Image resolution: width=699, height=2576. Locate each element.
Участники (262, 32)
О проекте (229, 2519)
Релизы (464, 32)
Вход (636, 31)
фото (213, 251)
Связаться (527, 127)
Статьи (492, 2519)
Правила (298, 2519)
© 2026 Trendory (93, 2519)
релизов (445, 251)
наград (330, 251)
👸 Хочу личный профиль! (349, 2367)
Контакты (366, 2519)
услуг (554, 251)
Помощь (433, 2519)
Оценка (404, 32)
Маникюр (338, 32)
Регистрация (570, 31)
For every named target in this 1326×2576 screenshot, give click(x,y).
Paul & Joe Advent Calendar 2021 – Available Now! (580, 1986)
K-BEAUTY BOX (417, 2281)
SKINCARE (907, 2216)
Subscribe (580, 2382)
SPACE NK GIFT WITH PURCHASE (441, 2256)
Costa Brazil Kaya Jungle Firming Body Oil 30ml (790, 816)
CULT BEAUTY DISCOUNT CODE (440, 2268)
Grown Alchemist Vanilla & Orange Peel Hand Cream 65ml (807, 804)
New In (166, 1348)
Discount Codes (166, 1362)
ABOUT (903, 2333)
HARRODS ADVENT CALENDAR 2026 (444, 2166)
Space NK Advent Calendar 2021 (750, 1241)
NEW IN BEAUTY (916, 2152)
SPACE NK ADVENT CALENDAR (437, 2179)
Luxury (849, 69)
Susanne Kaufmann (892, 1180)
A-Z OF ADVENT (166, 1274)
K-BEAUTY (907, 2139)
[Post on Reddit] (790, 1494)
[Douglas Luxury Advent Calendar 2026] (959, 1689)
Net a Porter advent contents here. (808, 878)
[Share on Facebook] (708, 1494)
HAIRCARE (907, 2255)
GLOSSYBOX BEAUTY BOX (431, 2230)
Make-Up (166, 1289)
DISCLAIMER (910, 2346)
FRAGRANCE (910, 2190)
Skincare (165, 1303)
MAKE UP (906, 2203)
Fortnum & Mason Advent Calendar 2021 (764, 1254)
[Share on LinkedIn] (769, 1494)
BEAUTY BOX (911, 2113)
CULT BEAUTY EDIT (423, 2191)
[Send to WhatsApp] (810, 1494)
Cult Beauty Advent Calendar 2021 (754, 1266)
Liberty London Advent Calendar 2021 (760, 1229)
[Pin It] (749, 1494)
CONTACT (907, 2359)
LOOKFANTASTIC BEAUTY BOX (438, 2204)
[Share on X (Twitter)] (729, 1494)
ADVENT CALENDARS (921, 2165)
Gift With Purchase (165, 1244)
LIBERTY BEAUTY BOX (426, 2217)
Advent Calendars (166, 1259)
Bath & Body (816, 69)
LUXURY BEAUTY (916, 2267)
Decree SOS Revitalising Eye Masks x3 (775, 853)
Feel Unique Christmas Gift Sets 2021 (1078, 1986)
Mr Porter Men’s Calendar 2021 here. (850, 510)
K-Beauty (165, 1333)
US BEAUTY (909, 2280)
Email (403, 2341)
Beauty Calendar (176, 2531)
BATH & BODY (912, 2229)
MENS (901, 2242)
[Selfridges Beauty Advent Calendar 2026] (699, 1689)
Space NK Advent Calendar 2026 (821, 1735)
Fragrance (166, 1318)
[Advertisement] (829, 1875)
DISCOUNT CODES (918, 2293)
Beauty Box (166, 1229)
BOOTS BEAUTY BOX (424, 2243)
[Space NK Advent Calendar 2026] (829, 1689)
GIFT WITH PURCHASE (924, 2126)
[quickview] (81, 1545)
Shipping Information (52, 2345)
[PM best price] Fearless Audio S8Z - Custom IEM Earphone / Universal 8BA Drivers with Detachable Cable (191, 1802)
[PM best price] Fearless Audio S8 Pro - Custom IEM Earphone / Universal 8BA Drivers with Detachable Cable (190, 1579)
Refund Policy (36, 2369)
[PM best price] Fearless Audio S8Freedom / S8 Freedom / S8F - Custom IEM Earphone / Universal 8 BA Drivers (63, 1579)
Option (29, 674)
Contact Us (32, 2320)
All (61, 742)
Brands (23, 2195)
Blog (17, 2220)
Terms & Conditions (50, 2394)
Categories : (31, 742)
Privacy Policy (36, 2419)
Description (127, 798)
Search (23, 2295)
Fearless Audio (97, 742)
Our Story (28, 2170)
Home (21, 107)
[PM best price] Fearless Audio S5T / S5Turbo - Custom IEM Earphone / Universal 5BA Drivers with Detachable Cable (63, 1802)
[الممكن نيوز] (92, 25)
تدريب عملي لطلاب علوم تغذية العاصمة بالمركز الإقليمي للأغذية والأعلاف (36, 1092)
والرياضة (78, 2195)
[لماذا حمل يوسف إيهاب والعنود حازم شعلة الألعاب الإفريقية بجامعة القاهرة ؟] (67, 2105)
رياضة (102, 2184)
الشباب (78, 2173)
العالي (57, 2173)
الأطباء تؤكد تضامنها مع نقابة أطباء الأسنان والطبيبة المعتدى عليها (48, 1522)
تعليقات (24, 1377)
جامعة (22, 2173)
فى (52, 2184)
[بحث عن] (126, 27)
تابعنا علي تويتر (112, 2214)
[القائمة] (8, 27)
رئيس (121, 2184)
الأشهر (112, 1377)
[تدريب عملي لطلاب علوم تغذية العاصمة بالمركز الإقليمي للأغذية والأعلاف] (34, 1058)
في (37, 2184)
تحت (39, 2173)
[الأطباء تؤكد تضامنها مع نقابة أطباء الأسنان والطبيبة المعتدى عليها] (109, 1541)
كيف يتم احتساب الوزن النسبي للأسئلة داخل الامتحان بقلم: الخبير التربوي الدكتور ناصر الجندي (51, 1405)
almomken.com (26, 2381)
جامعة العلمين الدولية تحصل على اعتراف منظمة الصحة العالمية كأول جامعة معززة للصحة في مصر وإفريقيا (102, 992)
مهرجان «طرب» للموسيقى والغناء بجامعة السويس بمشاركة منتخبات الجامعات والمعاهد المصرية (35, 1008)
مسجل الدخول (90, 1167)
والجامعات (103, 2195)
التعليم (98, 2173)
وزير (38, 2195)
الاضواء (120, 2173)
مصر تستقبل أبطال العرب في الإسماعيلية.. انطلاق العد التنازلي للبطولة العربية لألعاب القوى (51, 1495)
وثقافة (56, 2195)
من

Task goal: Repeat exactly the lines from the line containing "تحت (39, 2173)" through the end of the listing above; both boundary lines are part of the output.

Your solution:
تحت (39, 2173)
[الأطباء تؤكد تضامنها مع نقابة أطباء الأسنان والطبيبة المعتدى عليها] (109, 1541)
كيف يتم احتساب الوزن النسبي للأسئلة داخل الامتحان بقلم: الخبير التربوي الدكتور ناصر الجندي (51, 1405)
almomken.com (26, 2381)
جامعة العلمين الدولية تحصل على اعتراف منظمة الصحة العالمية كأول جامعة معززة للصحة في مصر وإفريقيا (102, 992)
مهرجان «طرب» للموسيقى والغناء بجامعة السويس بمشاركة منتخبات الجامعات والمعاهد المصرية (35, 1008)
مسجل الدخول (90, 1167)
والجامعات (103, 2195)
التعليم (98, 2173)
وزير (38, 2195)
الاضواء (120, 2173)
مصر تستقبل أبطال العرب في الإسماعيلية.. انطلاق العد التنازلي للبطولة العربية لألعاب القوى (51, 1495)
وثقافة (56, 2195)
من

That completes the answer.